Once you’ve mastered the technique — and you should — feel free to move on to other base spirits. Old Tom gin and brandy are classic variations, while reposado or añejo tequila make for a mean and more contemporary twist.

Here’s another option: the Oaxacan Old Fashioned, developed by New York’s now-shuttered Death & Co. The cocktail uses one-and-a-half ounces of tequila, a half-ounce of mezcal, a teaspoon of agave nectar and two dashes of Angostura stirred with ice and complemented with a twist of orange peel.

Almost as simple a drink is the classic, equal-parts Negroni. While some recipes call for stirring the gin, sweet vermouth and Campari in an ice-filled mixing vessel for transfer to an Old Fashioned glass, the simplest method is just to pour the ingredients into the final container with ice, stir and sip. Some like to play a little with the proportions, of course. I happen to prefer more gin and less vermouth. And there are myriad other variations, including a Bianco. Give that a Google and have some fun.

Layers, Flutes and More


Stirring and shaking are classic means of both diluting the alcohol and incorporating all the parts of a cocktail. However, some drinks are built in the glass precisely to create layers. A book called The Architecture of the Cocktail, which I received from a talented bartender friend with a degree in architecture, offered up one such cocktail — the Tequila Sunrise.

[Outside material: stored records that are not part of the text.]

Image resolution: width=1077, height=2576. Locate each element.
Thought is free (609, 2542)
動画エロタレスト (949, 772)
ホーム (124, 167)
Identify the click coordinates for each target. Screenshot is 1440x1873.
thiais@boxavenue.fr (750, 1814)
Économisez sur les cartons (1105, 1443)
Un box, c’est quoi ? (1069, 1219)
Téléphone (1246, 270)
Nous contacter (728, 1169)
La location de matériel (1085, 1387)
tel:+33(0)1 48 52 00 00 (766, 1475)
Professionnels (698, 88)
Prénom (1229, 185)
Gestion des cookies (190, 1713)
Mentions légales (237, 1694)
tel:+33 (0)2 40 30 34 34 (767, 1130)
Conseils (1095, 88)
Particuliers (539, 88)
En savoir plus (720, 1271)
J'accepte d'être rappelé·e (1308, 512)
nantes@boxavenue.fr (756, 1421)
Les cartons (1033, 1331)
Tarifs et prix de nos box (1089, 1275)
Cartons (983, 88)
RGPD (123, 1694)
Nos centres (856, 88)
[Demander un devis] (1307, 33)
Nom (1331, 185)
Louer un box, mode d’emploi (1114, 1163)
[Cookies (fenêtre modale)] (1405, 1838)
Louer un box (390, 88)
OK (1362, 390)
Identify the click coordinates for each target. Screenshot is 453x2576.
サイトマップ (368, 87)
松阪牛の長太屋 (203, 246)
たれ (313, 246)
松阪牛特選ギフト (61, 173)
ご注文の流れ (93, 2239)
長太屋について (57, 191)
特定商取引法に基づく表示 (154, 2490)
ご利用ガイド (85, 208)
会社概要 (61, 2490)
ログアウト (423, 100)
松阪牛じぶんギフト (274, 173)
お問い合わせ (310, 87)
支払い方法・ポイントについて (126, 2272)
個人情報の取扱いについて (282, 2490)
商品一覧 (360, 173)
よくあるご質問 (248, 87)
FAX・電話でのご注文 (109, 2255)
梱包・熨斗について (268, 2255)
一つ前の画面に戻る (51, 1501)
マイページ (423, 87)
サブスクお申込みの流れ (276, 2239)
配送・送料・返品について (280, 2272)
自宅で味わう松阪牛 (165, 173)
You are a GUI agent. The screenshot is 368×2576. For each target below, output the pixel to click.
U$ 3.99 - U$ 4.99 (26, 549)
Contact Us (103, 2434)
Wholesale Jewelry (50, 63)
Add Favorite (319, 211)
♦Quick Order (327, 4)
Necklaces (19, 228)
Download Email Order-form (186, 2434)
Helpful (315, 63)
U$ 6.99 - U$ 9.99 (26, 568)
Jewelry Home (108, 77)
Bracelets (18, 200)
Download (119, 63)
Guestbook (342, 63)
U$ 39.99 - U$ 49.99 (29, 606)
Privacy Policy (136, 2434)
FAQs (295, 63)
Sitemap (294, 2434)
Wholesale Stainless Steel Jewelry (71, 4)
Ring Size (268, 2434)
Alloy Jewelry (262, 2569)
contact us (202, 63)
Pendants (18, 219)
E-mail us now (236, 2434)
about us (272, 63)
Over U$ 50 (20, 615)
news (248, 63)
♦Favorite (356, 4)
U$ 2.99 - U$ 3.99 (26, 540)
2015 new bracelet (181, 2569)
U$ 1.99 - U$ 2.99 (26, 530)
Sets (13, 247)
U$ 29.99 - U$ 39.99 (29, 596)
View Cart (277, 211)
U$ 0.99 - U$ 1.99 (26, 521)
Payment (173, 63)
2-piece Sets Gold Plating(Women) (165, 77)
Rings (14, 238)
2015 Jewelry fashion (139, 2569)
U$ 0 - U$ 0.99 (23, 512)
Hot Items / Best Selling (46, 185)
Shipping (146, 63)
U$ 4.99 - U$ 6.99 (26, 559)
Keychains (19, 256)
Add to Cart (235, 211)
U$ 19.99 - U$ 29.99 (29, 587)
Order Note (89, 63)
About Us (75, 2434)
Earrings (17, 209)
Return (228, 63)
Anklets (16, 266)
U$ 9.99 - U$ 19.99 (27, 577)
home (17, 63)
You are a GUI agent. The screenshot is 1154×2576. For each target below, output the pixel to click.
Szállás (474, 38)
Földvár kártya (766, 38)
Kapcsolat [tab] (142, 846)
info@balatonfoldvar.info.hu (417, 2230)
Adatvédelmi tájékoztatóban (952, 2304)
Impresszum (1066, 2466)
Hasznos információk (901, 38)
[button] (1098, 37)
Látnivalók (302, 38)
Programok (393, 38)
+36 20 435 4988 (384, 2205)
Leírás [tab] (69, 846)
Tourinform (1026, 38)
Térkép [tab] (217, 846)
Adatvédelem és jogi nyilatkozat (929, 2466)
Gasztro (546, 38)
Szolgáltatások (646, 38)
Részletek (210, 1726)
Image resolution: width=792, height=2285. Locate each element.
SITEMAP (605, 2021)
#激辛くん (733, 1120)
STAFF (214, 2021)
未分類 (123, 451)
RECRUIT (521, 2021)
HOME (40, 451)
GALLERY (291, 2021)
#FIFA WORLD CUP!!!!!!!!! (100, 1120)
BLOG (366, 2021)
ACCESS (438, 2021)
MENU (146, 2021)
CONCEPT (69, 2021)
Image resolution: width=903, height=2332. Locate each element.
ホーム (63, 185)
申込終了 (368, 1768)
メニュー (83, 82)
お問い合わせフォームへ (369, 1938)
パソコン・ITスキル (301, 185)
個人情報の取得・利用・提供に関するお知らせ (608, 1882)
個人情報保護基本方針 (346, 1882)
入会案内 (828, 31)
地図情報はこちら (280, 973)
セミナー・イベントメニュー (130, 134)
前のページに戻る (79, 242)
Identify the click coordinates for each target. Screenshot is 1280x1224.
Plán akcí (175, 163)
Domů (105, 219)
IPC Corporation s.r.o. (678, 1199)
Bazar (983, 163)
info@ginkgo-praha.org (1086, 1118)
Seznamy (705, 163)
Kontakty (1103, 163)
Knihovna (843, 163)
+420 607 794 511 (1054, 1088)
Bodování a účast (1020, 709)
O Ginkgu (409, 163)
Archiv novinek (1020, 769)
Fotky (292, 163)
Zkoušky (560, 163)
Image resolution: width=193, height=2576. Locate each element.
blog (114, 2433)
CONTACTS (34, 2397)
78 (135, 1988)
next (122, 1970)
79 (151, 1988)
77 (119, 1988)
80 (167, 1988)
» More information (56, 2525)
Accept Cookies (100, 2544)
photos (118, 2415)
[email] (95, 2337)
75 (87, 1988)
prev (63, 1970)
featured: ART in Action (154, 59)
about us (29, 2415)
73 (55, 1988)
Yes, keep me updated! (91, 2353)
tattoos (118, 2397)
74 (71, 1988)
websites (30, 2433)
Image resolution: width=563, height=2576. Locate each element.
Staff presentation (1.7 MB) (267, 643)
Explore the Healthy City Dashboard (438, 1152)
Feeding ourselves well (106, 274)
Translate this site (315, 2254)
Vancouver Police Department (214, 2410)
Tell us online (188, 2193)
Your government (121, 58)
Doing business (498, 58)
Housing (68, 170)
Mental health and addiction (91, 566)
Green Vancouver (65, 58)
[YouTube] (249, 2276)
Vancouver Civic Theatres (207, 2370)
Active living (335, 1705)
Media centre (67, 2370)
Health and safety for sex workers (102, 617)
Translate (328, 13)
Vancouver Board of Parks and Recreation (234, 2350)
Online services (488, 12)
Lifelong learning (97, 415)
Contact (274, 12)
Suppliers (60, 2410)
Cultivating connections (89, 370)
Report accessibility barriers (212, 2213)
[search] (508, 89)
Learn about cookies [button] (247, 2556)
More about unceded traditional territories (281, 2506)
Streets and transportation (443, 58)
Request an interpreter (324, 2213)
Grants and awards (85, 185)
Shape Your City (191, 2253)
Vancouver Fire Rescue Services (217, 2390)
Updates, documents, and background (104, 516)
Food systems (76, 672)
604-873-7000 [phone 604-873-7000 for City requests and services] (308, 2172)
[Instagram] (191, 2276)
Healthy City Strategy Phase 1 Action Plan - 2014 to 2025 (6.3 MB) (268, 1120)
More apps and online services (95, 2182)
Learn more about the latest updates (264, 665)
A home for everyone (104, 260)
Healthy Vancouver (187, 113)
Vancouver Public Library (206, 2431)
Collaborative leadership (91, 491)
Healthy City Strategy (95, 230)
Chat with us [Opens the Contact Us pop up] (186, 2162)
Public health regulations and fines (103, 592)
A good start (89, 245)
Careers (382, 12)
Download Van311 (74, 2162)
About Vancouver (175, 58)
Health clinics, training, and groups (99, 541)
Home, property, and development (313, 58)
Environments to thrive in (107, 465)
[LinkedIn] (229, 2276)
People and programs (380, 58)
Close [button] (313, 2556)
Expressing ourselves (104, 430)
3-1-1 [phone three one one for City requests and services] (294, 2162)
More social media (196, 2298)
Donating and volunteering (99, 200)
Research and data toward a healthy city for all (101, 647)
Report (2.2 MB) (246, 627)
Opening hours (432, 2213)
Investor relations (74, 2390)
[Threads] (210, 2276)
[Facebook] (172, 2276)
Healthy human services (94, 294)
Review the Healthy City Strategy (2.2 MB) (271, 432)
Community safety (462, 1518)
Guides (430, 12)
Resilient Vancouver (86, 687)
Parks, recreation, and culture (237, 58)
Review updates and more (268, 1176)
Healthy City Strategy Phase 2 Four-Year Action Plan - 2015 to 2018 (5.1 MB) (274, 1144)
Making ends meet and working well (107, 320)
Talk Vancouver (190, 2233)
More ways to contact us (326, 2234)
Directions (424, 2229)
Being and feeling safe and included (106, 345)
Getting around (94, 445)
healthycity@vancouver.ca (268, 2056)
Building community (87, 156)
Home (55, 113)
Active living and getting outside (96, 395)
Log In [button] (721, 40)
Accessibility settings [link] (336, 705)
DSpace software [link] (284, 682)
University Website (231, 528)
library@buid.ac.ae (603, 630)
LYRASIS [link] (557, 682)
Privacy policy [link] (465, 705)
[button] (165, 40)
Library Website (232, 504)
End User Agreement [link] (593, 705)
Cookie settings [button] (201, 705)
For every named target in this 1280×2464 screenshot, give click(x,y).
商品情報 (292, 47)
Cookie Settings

With that name, the layers make real sense. Put three or so large ice cubes into a highball glass, add one-and-a-half ounces of silver tequila, allowing it to settle into the bottom. Next, slowly pour in four ounces of fresh orange juice. Then, over the back of a spoon, slowly drizzle in a quarter-ounce of grenadine. Toast the dawn.

A different kind of glass altogether, the flute, is required for Champagne cocktails, a kind of bubbly version of the Old Fashioned — at least as far as the sugar cube is concerned. The essential Speakeasy cocktail book offers a great version. Pour a half-ounce of Grand Marnier into a flute and slowly top off with about five ounces of chilled Champagne. Saturate a sugar cube with Angostura and carefully drop it into the flute. Twist a swath of lemon peel over the drink, then discard the spent citrus.

I’m generally not a fan of drinks with crushed ice, but, hey, it’s summer, so why not a Caipirinha? This simple cocktail is based on cachaça, a brash distillate of fresh sugar cane that’s the national liquor of Brazil. You could probably substitute an agricole rum for a slightly more refined drink. In your trusty Old Fashioned glass, muddle half a lime, sliced vertically into quarters with two teaspoons of sugar. Add two ounces of cachaça, fill with crushed or cracked ice and serve. You may notice a resemblance to a rum-based mojito, which replaces the muddled lime and sugar with mint leaves and simple syrup. And why not give that one a go while you’re at it?